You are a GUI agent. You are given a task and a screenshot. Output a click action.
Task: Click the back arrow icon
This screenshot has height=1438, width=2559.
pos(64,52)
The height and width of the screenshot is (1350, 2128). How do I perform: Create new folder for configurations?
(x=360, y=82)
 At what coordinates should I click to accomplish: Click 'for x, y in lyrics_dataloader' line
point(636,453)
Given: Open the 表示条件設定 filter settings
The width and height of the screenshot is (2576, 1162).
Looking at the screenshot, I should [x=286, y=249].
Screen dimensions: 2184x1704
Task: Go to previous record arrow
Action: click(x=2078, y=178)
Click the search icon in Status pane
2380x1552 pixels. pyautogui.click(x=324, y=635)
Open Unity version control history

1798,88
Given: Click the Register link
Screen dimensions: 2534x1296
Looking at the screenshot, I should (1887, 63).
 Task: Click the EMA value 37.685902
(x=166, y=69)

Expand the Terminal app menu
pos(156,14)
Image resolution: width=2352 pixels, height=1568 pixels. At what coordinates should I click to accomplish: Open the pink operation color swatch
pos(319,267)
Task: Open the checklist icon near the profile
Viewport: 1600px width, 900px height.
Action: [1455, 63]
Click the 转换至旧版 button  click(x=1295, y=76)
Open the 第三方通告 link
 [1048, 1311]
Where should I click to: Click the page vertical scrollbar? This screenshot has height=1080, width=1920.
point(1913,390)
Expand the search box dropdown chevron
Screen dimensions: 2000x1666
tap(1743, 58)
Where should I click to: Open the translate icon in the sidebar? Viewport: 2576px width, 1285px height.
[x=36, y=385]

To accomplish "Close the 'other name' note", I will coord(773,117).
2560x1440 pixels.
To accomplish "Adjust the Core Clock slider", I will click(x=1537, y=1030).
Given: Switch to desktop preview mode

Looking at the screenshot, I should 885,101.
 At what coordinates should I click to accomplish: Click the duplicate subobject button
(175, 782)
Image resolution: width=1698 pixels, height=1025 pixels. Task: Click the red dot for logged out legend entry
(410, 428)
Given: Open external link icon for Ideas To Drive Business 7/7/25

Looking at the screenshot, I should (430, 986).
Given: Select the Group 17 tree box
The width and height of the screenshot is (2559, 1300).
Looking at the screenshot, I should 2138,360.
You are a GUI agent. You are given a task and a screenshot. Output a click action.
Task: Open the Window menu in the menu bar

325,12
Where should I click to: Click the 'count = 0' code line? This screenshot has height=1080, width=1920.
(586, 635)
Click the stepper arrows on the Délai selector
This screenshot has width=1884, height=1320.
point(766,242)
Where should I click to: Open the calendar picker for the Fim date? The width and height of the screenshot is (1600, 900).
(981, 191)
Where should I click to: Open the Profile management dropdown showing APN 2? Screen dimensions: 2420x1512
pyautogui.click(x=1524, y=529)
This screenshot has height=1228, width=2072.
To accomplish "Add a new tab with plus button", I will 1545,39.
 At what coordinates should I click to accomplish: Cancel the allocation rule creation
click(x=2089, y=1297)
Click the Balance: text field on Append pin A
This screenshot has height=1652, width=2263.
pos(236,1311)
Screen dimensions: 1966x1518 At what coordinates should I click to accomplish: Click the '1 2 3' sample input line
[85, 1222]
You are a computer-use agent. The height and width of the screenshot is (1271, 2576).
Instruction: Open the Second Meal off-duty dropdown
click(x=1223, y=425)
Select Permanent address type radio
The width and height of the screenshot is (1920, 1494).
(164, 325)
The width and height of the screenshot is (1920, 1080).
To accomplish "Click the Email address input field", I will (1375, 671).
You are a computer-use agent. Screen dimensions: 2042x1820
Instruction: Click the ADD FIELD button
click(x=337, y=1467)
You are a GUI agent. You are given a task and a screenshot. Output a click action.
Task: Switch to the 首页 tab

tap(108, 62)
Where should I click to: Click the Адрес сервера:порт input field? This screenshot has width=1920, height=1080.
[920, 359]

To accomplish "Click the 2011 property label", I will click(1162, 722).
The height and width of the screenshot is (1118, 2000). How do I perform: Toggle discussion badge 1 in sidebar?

____________

_Description of the task_:
Could you produce an exact copy of the whole listing?

_Output of the exercise_:
You are a GUI agent. You are given a task and a screenshot. Output a click action.
Task: Click the back arrow icon
This screenshot has height=1438, width=2559.
pos(64,52)
The height and width of the screenshot is (1350, 2128). How do I perform: Create new folder for configurations?
(x=360, y=82)
 At what coordinates should I click to accomplish: Click 'for x, y in lyrics_dataloader' line
point(636,453)
Given: Open the 表示条件設定 filter settings
The width and height of the screenshot is (2576, 1162).
Looking at the screenshot, I should [x=286, y=249].
Screen dimensions: 2184x1704
Task: Go to previous record arrow
Action: click(x=2078, y=178)
Click the search icon in Status pane
2380x1552 pixels. pyautogui.click(x=324, y=635)
Open Unity version control history

1798,88
Given: Click the Register link
Screen dimensions: 2534x1296
Looking at the screenshot, I should (1887, 63).
 Task: Click the EMA value 37.685902
(x=166, y=69)

Expand the Terminal app menu
pos(156,14)
Image resolution: width=2352 pixels, height=1568 pixels. At what coordinates should I click to accomplish: Open the pink operation color swatch
pos(319,267)
Task: Open the checklist icon near the profile
Viewport: 1600px width, 900px height.
Action: [1455, 63]
Click the 转换至旧版 button  click(x=1295, y=76)
Open the 第三方通告 link
 [1048, 1311]
Where should I click to: Click the page vertical scrollbar? This screenshot has height=1080, width=1920.
point(1913,390)
Expand the search box dropdown chevron
Screen dimensions: 2000x1666
tap(1743, 58)
Where should I click to: Open the translate icon in the sidebar? Viewport: 2576px width, 1285px height.
[x=36, y=385]

To accomplish "Close the 'other name' note", I will coord(773,117).
2560x1440 pixels.
To accomplish "Adjust the Core Clock slider", I will click(x=1537, y=1030).
Given: Switch to desktop preview mode

Looking at the screenshot, I should 885,101.
 At what coordinates should I click to accomplish: Click the duplicate subobject button
(175, 782)
Image resolution: width=1698 pixels, height=1025 pixels. Task: Click the red dot for logged out legend entry
(410, 428)
Given: Open external link icon for Ideas To Drive Business 7/7/25

Looking at the screenshot, I should (430, 986).
Given: Select the Group 17 tree box
The width and height of the screenshot is (2559, 1300).
Looking at the screenshot, I should 2138,360.
You are a GUI agent. You are given a task and a screenshot. Output a click action.
Task: Open the Window menu in the menu bar

325,12
Where should I click to: Click the 'count = 0' code line? This screenshot has height=1080, width=1920.
(586, 635)
Click the stepper arrows on the Délai selector
This screenshot has width=1884, height=1320.
point(766,242)
Where should I click to: Open the calendar picker for the Fim date? The width and height of the screenshot is (1600, 900).
(981, 191)
Where should I click to: Open the Profile management dropdown showing APN 2? Screen dimensions: 2420x1512
pyautogui.click(x=1524, y=529)
This screenshot has height=1228, width=2072.
To accomplish "Add a new tab with plus button", I will 1545,39.
 At what coordinates should I click to accomplish: Cancel the allocation rule creation
click(x=2089, y=1297)
Click the Balance: text field on Append pin A
This screenshot has height=1652, width=2263.
pos(236,1311)
Screen dimensions: 1966x1518 At what coordinates should I click to accomplish: Click the '1 2 3' sample input line
[85, 1222]
You are a computer-use agent. The height and width of the screenshot is (1271, 2576).
Instruction: Open the Second Meal off-duty dropdown
click(x=1223, y=425)
Select Permanent address type radio
The width and height of the screenshot is (1920, 1494).
(164, 325)
The width and height of the screenshot is (1920, 1080).
To accomplish "Click the Email address input field", I will (1375, 671).
You are a computer-use agent. Screen dimensions: 2042x1820
Instruction: Click the ADD FIELD button
click(x=337, y=1467)
You are a GUI agent. You are given a task and a screenshot. Output a click action.
Task: Switch to the 首页 tab

tap(108, 62)
Where should I click to: Click the Адрес сервера:порт input field? This screenshot has width=1920, height=1080.
[920, 359]

To accomplish "Click the 2011 property label", I will click(1162, 722).
The height and width of the screenshot is (1118, 2000). How do I perform: Toggle discussion badge 1 in sidebar?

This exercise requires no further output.